The strong MHC class II association in human as well as murine Type 1 diabetes (T1D) suggests a central role for CD4+T cells in the disease pathogenesis. Nonetheless, CD8+T cells also play a role in the pathogenic process. We describe how CD4+ or CD8+T cells can contribute differentially to the pathogenesis of T1D using the HLA-DQ8 transgenic mouse models. HLA-DQ8 transgenic mice expressing the costimulatory molecule, B7.1 (RIP.B7.1), or the proinflammatory cytokine, TNF-alpha (RIP.TNF) or both (RIP.B7.RIP.TNF) under the control of rat insulin promoter (RIP) were used.
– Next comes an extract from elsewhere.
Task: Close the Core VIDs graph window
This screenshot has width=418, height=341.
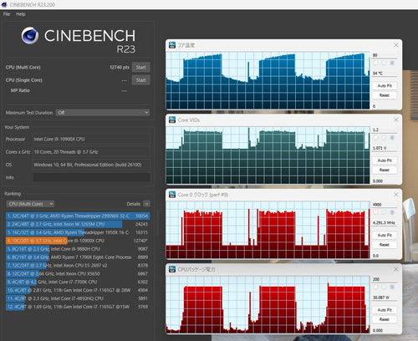Action: coord(396,120)
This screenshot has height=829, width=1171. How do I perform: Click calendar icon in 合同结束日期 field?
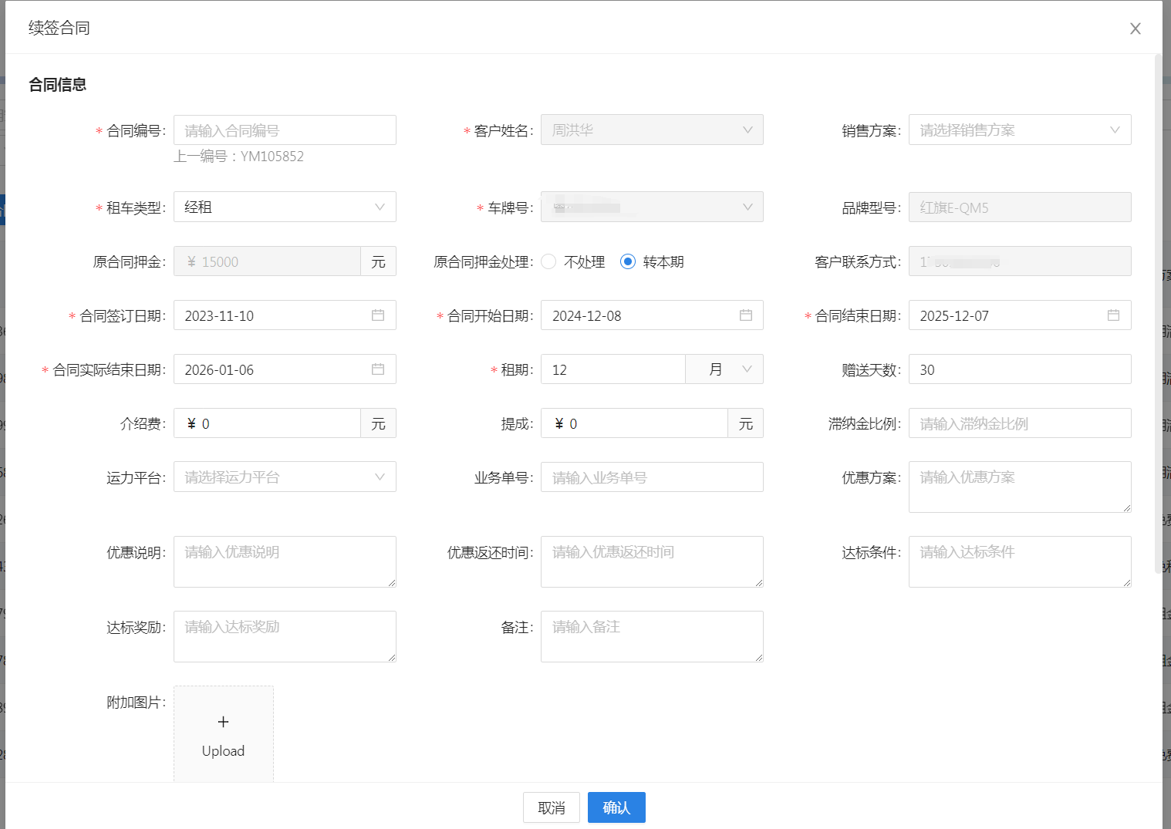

Our observations indicate that in the RIP-B7 model, CD4+T cells were absolutely required for diabetes to occur. However, when CD8+ T cells were also present, the incidence of diabetes increased. On the other hand, in the RIP-TNF model, CD8+T cells were absolutely required for diabetes to occur. Interestingly, when CD4+T cells were also present, the incidence of diabetes decreased. In the RIP-B7.RIP-TNF double transgenic mouse model, either CD4+ or CD8+T cells were sufficient to precipitate diabetes in 100% of the animals. Thus, the relative roles of CD4+ or CD8+T cells in the pathogenesis of T1D are possibly determined by the local inflammatory stimuli.